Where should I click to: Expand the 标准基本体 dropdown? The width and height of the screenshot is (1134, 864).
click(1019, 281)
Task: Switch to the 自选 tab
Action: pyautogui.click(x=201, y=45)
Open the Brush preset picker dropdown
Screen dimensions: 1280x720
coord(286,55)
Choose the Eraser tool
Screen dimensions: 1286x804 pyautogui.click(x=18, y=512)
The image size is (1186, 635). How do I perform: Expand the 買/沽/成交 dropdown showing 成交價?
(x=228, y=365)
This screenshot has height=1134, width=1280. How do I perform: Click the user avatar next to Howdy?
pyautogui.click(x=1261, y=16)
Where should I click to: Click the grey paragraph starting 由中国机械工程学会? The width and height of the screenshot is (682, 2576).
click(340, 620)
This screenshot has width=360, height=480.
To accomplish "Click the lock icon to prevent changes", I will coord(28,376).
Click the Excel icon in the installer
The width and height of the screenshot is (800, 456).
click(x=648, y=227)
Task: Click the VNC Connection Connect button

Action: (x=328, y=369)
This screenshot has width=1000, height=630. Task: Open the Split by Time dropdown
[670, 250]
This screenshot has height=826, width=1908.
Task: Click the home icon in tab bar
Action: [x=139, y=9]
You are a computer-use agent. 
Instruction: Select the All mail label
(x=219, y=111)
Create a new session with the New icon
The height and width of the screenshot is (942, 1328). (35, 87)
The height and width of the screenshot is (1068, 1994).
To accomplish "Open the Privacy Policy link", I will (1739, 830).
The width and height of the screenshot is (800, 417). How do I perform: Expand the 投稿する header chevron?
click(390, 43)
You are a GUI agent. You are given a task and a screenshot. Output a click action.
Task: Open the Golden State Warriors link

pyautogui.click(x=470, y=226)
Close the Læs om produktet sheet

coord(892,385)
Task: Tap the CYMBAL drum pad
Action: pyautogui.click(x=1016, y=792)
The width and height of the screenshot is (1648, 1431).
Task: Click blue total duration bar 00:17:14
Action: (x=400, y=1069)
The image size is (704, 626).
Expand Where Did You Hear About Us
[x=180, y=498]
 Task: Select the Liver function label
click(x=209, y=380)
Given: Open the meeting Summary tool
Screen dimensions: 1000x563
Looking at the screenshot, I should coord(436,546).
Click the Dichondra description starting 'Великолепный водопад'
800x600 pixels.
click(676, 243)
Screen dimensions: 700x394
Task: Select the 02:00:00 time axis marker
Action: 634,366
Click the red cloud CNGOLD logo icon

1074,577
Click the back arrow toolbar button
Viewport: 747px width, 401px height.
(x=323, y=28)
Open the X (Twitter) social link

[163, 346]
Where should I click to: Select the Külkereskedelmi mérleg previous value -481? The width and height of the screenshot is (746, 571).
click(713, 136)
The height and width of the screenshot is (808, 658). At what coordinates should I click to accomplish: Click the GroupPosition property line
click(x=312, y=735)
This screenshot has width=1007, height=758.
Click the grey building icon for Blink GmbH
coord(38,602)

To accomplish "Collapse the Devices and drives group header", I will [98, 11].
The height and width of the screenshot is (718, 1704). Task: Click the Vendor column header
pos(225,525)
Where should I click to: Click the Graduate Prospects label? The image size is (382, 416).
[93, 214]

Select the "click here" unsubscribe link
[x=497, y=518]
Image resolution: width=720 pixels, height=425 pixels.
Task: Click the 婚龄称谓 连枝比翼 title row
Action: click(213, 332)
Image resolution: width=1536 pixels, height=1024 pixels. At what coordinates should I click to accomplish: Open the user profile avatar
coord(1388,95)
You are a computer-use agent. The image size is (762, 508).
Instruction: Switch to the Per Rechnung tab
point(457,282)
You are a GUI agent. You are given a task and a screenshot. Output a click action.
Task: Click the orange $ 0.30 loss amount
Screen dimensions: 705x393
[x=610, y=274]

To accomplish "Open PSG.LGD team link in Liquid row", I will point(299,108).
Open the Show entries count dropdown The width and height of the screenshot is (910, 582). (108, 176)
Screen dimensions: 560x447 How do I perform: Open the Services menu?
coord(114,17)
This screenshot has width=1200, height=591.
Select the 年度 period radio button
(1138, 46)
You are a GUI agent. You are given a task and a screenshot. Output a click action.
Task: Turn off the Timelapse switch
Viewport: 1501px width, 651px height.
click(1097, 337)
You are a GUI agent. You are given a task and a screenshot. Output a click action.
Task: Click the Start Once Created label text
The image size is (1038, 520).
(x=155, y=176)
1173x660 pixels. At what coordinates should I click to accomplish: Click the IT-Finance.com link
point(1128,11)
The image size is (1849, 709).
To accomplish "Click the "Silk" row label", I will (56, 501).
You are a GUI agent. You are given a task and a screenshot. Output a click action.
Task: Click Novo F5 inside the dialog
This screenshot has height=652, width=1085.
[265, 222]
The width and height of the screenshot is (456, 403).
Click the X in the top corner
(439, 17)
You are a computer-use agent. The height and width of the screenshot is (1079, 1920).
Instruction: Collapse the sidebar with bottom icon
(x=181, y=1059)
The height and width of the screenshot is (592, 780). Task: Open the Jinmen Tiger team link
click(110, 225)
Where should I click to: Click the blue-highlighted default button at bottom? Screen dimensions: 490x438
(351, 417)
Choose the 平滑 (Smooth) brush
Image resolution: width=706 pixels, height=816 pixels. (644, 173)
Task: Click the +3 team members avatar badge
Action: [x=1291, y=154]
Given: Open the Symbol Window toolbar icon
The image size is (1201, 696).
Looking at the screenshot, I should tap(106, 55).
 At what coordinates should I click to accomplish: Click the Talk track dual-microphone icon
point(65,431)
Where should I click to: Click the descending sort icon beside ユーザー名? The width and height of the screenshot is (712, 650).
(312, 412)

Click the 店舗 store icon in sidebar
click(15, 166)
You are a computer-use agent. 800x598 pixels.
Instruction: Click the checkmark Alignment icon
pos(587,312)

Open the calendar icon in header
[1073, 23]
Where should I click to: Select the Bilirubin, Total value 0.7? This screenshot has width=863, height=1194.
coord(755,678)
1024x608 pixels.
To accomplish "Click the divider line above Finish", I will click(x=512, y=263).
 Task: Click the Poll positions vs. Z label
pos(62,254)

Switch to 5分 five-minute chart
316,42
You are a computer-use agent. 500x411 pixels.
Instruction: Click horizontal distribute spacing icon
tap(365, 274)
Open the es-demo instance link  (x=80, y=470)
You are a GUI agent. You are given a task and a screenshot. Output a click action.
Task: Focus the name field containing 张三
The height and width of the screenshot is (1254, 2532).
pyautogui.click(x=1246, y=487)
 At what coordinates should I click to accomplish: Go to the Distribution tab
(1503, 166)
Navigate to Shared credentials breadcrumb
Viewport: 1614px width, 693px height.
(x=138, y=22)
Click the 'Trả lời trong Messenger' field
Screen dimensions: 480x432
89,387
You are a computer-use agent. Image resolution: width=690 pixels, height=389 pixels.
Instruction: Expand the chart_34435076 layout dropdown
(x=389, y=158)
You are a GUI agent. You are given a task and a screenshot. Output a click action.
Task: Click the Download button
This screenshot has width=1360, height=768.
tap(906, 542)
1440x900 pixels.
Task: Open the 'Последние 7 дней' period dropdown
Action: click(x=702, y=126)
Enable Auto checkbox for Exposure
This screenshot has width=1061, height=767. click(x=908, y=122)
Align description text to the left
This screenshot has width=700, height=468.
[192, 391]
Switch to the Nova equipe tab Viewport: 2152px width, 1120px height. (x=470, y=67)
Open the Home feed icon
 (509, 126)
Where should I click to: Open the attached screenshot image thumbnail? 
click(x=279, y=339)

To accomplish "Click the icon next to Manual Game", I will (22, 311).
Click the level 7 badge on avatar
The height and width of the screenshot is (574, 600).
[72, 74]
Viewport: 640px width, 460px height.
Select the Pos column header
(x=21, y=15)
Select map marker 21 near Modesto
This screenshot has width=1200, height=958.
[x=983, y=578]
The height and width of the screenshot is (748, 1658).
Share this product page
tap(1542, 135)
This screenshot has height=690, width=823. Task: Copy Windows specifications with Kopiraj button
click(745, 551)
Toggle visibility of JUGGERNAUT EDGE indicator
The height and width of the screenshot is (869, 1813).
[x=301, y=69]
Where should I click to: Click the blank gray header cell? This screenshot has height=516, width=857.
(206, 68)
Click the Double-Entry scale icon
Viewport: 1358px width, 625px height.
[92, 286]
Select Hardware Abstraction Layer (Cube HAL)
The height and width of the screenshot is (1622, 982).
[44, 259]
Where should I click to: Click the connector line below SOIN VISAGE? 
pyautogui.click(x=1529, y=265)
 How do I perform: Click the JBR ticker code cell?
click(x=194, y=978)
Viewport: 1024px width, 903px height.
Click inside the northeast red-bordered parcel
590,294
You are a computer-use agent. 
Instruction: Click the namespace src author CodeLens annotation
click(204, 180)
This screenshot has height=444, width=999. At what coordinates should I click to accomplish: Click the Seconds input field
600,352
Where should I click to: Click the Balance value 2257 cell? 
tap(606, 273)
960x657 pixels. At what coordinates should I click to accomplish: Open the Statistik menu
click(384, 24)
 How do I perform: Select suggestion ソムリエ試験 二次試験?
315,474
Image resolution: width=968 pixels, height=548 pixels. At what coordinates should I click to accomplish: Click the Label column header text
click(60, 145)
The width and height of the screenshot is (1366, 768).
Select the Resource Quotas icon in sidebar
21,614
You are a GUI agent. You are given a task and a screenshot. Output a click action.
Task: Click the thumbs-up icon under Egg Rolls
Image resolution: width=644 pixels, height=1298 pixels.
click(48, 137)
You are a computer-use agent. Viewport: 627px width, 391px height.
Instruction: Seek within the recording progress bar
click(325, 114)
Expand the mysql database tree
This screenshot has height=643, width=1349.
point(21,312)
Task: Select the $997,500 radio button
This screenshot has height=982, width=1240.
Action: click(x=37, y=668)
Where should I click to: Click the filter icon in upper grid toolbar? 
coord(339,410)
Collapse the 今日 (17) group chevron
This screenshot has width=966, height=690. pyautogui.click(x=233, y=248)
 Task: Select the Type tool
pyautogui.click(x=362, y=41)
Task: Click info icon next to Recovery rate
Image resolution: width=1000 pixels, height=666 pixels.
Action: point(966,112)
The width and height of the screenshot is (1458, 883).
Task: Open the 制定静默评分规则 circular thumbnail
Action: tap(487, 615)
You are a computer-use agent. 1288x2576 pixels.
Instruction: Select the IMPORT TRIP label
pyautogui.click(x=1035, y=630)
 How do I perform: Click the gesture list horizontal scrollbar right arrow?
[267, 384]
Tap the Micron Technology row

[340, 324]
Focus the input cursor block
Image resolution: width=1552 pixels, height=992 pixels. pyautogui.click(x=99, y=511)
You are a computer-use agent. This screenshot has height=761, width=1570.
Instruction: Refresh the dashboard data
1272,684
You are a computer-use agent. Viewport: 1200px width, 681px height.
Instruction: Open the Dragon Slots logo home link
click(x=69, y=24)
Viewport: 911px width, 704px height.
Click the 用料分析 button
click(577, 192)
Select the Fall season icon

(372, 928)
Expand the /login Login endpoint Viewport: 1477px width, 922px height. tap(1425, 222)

--------------------

◆ What to produce
In the listing above, start at the line with "This screenshot has height=444, width=999.", go on through the line with "The width and height of the screenshot is (1366, 768).", and copy each of those lines exactly; leave out all the rest.

◆ Solution
This screenshot has height=444, width=999. At what coordinates should I click to accomplish: Click the Seconds input field
600,352
Where should I click to: Click the Balance value 2257 cell? 
tap(606, 273)
960x657 pixels. At what coordinates should I click to accomplish: Open the Statistik menu
click(384, 24)
 How do I perform: Select suggestion ソムリエ試験 二次試験?
315,474
Image resolution: width=968 pixels, height=548 pixels. At what coordinates should I click to accomplish: Click the Label column header text
click(60, 145)
The width and height of the screenshot is (1366, 768).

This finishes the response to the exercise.